• **AIM OF THE EXERCISE**
Nothing but the lines from the one containing "Given: Click the plus icon for New Currencies" through the last line of the records below should be copied, exactly and without pictures.

Screenshot grounding data:
-------------------------
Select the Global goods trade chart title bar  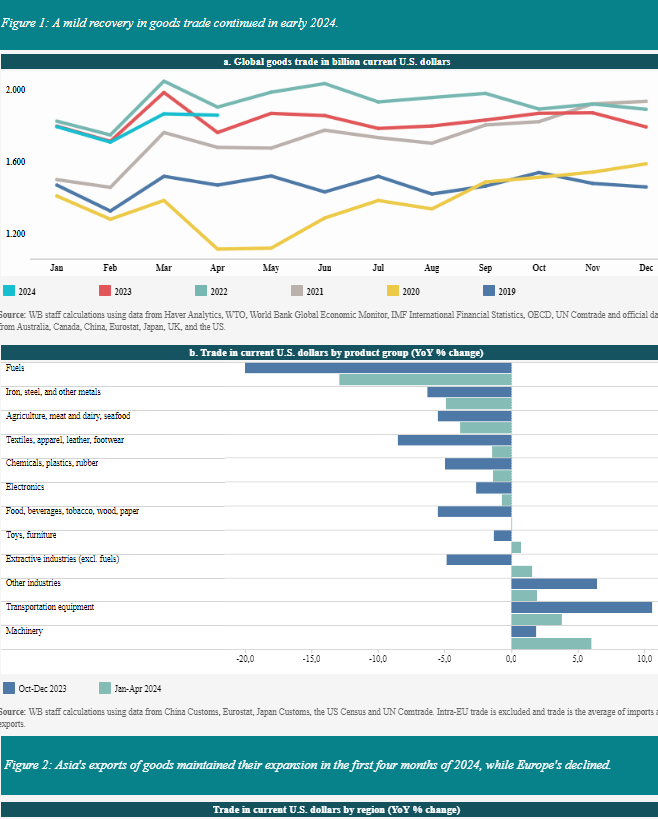329,62
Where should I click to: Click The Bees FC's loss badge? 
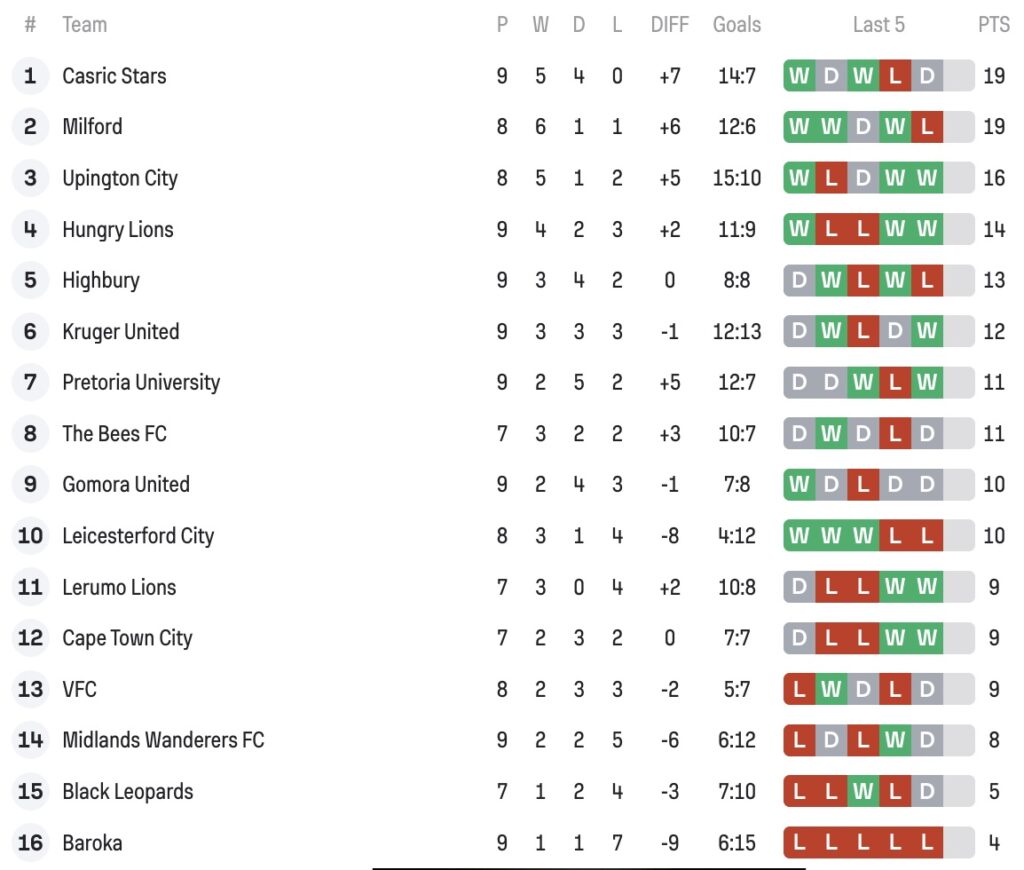[895, 434]
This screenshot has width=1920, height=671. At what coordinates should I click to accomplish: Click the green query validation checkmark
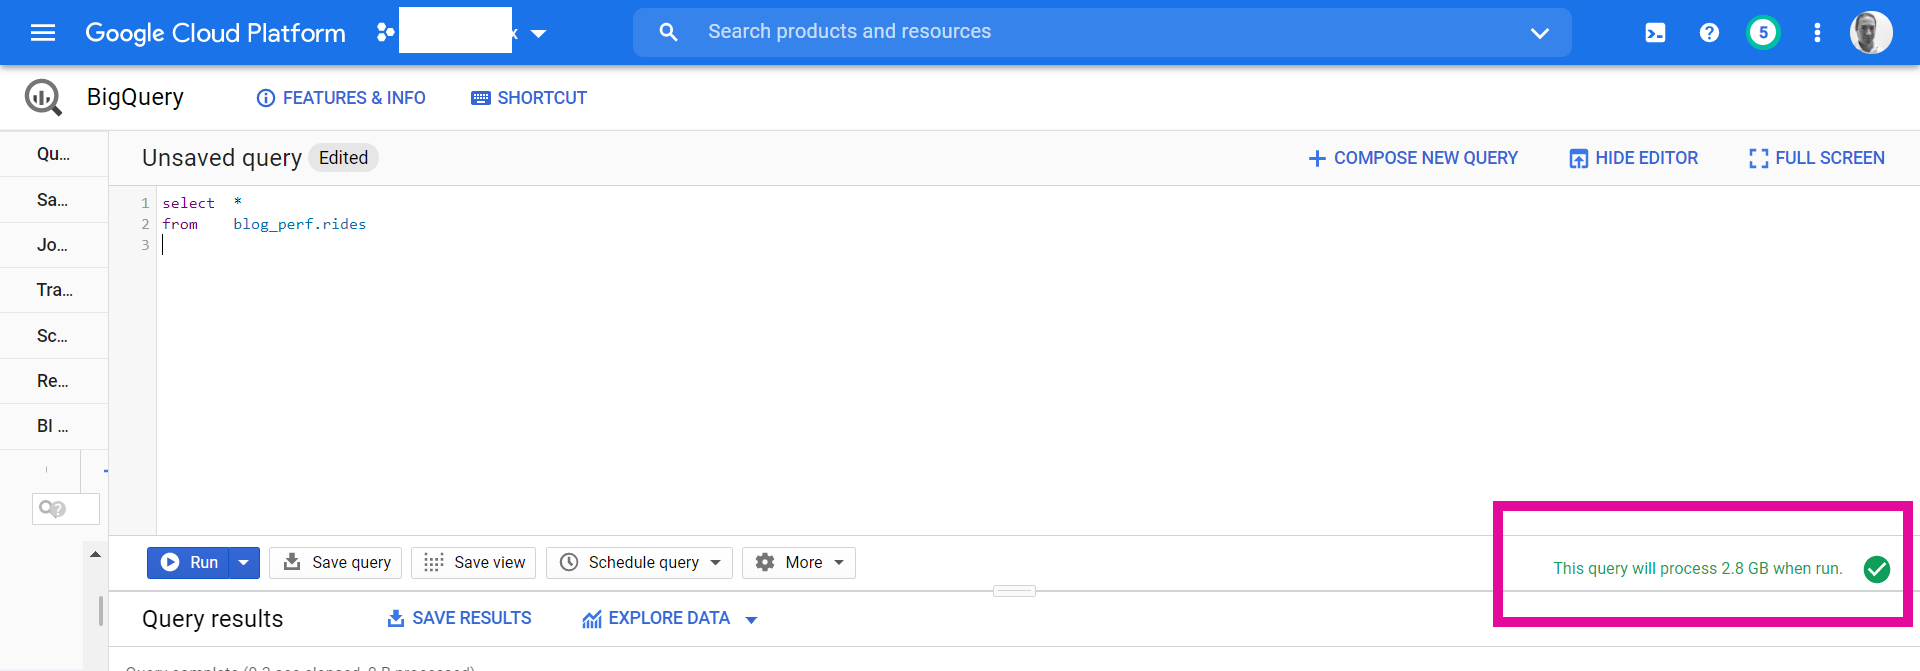1877,569
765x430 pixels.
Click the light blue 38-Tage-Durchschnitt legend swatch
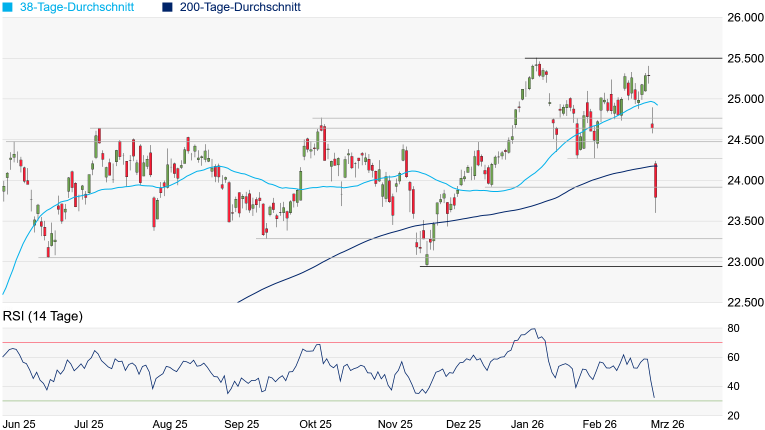pyautogui.click(x=7, y=7)
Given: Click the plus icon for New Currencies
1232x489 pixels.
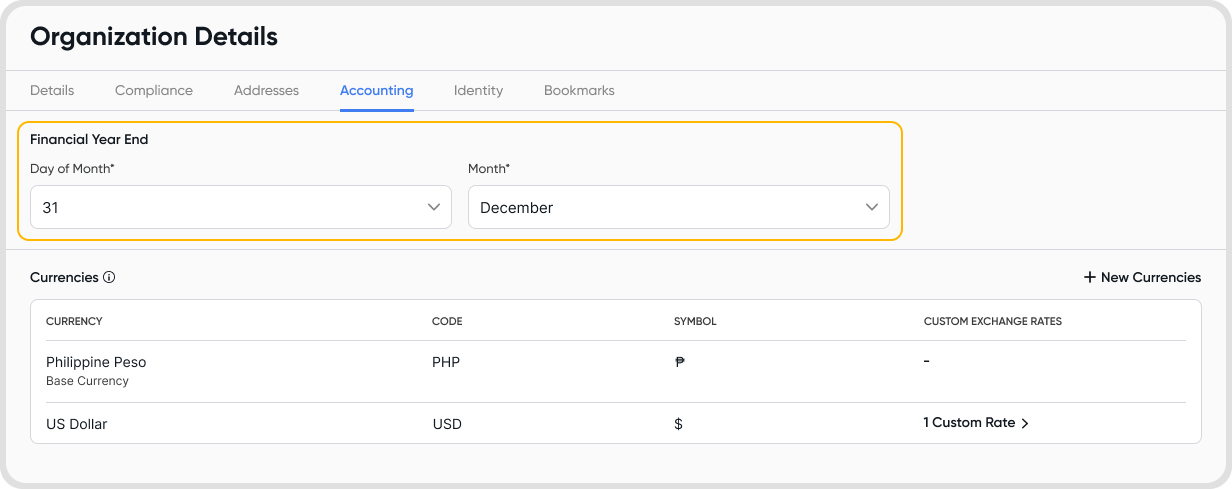Looking at the screenshot, I should (x=1090, y=277).
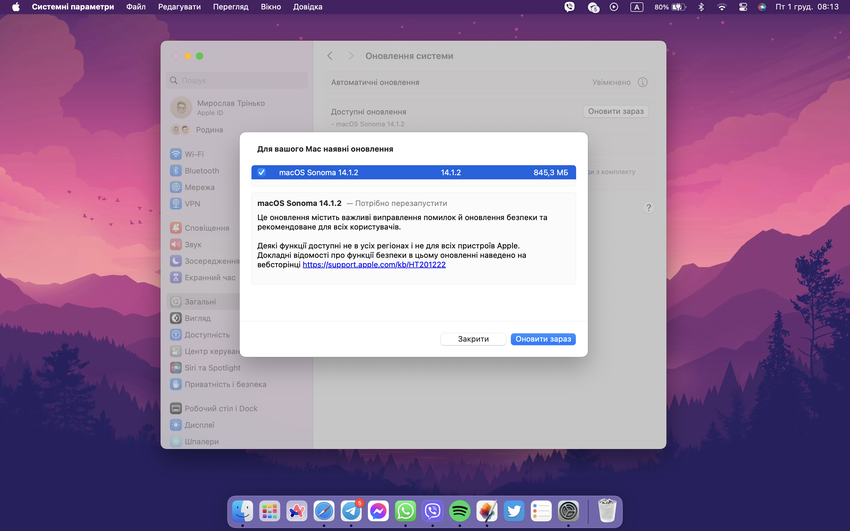850x531 pixels.
Task: Open the support.apple.com/kb/HT201222 link
Action: (373, 265)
-------------------------
• **EXPECTED ANSWER**
Given: Click the plus icon for New Currencies
1232x489 pixels.
Looking at the screenshot, I should (x=1090, y=277).
850x531 pixels.
Task: Open the support.apple.com/kb/HT201222 link
Action: (373, 265)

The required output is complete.